Rieux, the protagonist of Albert Camus' 1948 masterpiece, The Plague (La Peste), stands as a modernist hero.2 Written as an allegory of the Nazi occupation of France, The Plague details the absurdity of human attempts to maintain some semblance of a normal life in the face of absolute disaster. Rieux could buy or bargain his way out of Oran; he could join his wife abroad and wait out the plague before returning to his shining city; or he could sequester himself as much as possible within the city limits, quarantined away from the bloody rats in the streets and his fellow citizens dying around him. Of course, he does nothing of the sort. Without the delusion that he is actually making a difference in the lives of those he tends to, he simply does what he has been trained to do. He may be fighting what is ultimately a losing battle, and the reader [End Page 327] may look upon him with a mixture of respect and bewilderment, but Rieux creates for himself some semblance of meaning and structure amidst the apparent meaninglessness of the situation around him. He carries on simply because that is all there is to do.
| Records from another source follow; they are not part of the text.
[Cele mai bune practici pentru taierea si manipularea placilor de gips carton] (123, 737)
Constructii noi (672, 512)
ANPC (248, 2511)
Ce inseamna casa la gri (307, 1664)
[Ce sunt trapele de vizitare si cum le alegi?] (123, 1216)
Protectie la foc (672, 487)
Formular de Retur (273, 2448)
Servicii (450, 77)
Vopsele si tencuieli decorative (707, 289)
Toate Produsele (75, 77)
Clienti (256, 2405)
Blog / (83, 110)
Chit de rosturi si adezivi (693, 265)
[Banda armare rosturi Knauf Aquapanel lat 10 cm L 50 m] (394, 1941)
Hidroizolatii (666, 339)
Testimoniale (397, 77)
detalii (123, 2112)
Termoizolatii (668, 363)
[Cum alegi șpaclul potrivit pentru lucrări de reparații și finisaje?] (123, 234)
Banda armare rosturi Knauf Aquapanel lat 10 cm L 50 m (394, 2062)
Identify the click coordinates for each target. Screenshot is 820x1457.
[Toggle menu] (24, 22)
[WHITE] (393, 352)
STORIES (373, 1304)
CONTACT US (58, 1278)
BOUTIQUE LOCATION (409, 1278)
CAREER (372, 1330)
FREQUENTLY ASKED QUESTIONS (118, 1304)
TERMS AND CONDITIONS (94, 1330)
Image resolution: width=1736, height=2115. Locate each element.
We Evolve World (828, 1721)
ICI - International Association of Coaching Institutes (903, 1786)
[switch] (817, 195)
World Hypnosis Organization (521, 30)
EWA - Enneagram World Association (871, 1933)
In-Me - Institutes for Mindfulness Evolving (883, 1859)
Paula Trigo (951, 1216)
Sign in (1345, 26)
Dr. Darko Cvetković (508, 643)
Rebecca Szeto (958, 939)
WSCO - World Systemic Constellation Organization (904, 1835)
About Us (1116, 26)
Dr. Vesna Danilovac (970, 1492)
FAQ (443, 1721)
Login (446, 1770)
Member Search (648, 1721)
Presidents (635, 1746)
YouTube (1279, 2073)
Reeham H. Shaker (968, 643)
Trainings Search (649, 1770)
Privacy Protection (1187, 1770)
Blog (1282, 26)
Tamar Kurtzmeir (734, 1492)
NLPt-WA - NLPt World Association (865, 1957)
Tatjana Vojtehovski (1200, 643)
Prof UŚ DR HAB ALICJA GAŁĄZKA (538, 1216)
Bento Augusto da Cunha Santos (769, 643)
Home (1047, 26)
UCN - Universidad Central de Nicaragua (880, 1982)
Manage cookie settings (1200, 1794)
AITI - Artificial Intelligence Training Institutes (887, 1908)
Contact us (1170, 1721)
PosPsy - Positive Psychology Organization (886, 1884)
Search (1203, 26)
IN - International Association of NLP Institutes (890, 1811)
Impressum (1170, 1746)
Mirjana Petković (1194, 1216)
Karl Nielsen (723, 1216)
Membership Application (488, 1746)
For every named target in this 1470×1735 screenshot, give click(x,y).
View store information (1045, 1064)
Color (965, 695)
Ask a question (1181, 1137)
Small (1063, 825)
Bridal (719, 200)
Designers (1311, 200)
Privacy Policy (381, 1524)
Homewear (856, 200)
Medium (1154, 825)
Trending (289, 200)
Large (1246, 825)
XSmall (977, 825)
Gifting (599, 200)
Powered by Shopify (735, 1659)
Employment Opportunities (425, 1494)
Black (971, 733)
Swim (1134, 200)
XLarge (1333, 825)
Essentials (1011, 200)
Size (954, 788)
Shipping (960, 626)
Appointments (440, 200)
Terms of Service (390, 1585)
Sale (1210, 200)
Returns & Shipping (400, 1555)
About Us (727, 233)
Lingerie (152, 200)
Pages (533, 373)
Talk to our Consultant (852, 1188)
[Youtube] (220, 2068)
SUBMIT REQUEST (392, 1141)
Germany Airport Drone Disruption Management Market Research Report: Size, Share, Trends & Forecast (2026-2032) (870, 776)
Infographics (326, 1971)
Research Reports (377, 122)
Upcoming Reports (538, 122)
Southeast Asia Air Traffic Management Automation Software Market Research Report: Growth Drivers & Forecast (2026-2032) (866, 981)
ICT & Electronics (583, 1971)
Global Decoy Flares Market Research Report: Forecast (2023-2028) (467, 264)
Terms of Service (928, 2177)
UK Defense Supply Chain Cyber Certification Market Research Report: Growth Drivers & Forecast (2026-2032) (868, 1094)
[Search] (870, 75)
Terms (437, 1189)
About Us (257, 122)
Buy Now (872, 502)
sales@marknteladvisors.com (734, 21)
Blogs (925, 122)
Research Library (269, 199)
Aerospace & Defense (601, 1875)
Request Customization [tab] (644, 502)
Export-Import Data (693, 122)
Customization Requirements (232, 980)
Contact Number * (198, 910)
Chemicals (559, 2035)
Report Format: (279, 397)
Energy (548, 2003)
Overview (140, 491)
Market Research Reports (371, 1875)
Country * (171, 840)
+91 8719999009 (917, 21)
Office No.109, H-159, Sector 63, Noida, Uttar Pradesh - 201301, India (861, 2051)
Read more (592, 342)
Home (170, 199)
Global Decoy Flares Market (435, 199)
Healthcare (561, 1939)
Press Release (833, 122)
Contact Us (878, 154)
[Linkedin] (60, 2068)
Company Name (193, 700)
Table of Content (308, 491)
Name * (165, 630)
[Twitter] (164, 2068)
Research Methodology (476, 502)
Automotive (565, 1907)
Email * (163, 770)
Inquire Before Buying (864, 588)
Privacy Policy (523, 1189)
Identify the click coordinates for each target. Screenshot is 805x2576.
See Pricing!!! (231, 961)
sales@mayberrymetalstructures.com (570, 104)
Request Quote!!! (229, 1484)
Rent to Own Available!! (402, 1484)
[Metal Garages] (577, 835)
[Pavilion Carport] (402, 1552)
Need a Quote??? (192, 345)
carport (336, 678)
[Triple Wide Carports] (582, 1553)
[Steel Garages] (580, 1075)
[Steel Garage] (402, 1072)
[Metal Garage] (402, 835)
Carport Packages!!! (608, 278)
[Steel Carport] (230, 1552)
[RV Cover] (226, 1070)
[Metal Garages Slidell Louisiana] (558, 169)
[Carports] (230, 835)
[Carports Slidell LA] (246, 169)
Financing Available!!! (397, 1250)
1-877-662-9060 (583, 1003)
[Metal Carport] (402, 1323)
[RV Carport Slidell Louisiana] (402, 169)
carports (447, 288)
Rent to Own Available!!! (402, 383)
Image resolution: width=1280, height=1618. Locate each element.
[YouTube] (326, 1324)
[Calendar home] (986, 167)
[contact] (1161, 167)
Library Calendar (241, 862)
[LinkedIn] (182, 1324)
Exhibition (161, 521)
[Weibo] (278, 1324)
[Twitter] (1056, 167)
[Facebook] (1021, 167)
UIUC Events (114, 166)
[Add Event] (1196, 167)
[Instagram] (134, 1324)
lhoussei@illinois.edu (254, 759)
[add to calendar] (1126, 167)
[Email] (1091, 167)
It is perhaps not too much of a stretch to draw a parallel between Rieux and another man who could be considered a modernist hero. Saad Eskander, the director general of the Iraq National Library and Archive (INLA), would no doubt reject the term, and, though there are indeed similarities between him and the fictional Rieux, there are distinct differences as well. Like Rieux, Eskander is an ordinary man placed in extraordinary circumstances, continuing to do what in a normal situation would be the most mundane of tasks. Like Rieux, he has repeatedly refused to leave his ravaged city—in this case, Baghdad—for the relative safety of Kurdistan or London. Like Rieux, he seeks no personal accolades while he struggles on in the face of very real danger and very present death. However, in contrast to the doctor, Eskander recognizes the wider importance of the work he does. He doesn't carry on merely because that is all there is to do, though one could be excused for thinking so, based on the accounts of the sometimes tedious daily life he has described in his diary.3 His day-to-day life in Iraq, spent slowly reconstructing the heavily damaged INLA, carries about it the air of something much larger than simply the absurdity of creating meaning for oneself in the face of despair. In staying in Iraq and rebuilding the INLA, Eskander is, in fact, undertaking a task that is in no small terms revolutionary—even, one could argue, mythical—in its scope. Out of the ashes of the burned manuscripts and looted antiquities, out of the darkness that was Iraq under the Ba'athist regime, and out of the destruction left in the wake of the U.S. invasion in 2003, Saad...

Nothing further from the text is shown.